Vox Thinks We Might Get A Hotcoldwetdry Debate, And Has Questions For Candidates

Having a ‘climate change’ debate for the Democratic Party primaries is a case of “be careful what you wish for, because you might get it”. One specific paragraphs of this Vox article by uber-Warmist David Roberts tells the real story of the meaning of ‘climate change’

We might get a climate debate after all. Here are 10 questions to ask candidates.

The controversy over whether Democrats will hold a debate focused on climate change has been at a stalemate for weeks, but lately, there’s been a little movement. As Alex Kaufman at HuffPost reports, a DNC committee may vote in August on two resolutions: one to hold a formal climate debate, and one to arrange a more informal forum. (The latter would be like the abortion rights forum Planned Parenthood hosted last month, with 20 Dem candidates attending.) Eighteen candidates now support the idea of a climate debate, as Rebecca Leber at Mother Jones reports:

I have to admit, I have strenuously mixed feelings about the prospect of a Democratic climate debate.

On one hand, yes, climate change is important and tied to all the other issues Americans care about.
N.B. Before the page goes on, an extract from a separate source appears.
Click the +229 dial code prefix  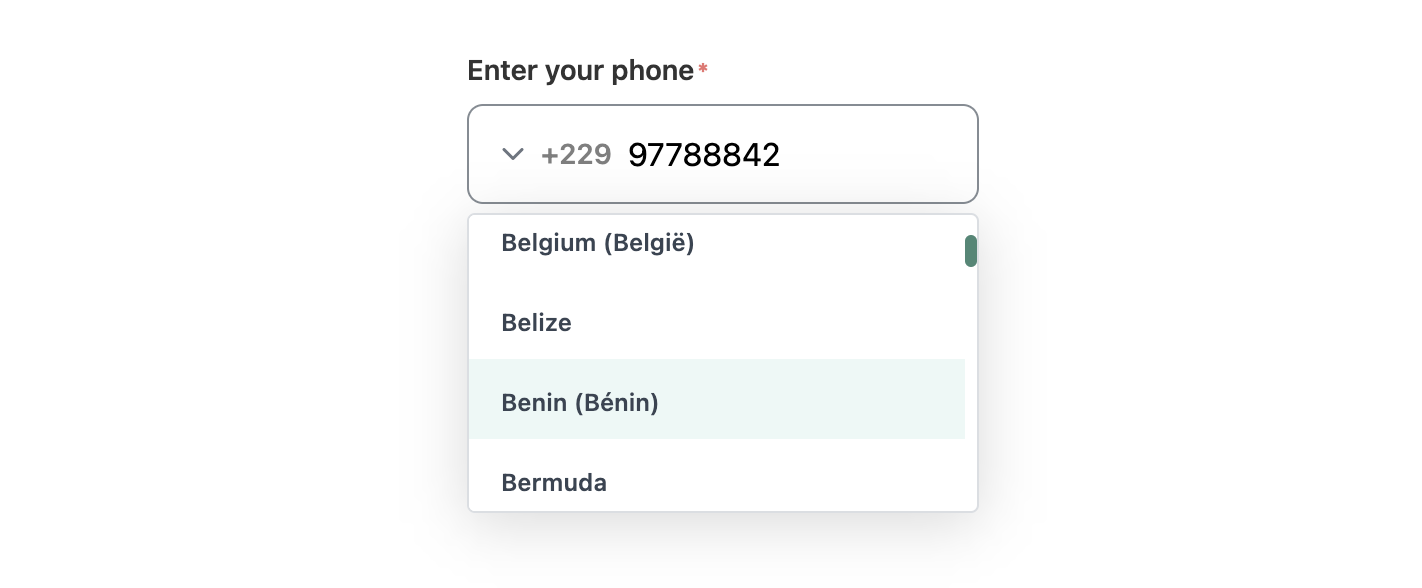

It would be nice to have a robust conversation among the candidates that illuminated their thinking and educated the public.

On the other hand, good lord, so much could go wrong.

The unfortunate background condition here is that very few people know enough about climate policy and politics to maintain a focused, substantive hour-long discussion, and cable TV moderators are unlikely to be among them.

Actually, what could really go wrong for Democrats is that they are exposed for the Big Government authoritarians they really are, and that their policies will cost people a lot of money and take away their freedom and choice. Here’s where Roberts inadvertently tells the truth on the ‘climate change’ debate from the Warmists as he discusses the Washington Post article I mentioned from July 1st on questions for a climate change debate

But the primary sources of conflict in climate politics are not disagreements over science. Like all political conflicts, they are ultimately power struggles between incumbents and challengers — in this case, between fossil fuels (and all the people, practices, and industries that depend on them) and the sundry forces rallying around cleaner alternatives.

It is power, not science, primarily at issue. That is what divides climate hawks from their opponents. Questions should focus on how to shift the balance of power.

And that is what this is about: power. The power to use the government to control citizens, private entities, the economy, the energy sector, and everything. This hasn’t been about science since about 5 minutes after the question was asked if CO2 output from Mankind was making the Earth warmer, and certainly not since the fall of the Soviet union and all the far left needed to find something else to support, hence the tag “watermelons” (green on the outside, red on the inside.”

And pretty much every question Roberts offers is based on political/government power. Surprise? Here’s a few more from me

  1. The majority of citizens, including Democrats, aren’t willing to spend more than $10 a month out of their own pockets for Hotcoldwetdry: do you plan on convincing them that they should want to have more money taken, or will you just force them to pay that and more?
  2. How much out of your own pocket are you will to pay and how much of your own freedom are your personally willing to give up?
  3. Will you try and convince citizens of your policies, seeing as how citizens have voted against them almost every time, or will you force them on the citizens, telling them to just suck it up and deal with it?
  4. Do you believe, like so many Warmists, that capitalism must be thrown in the trash-heap and replaced with a government run economic system?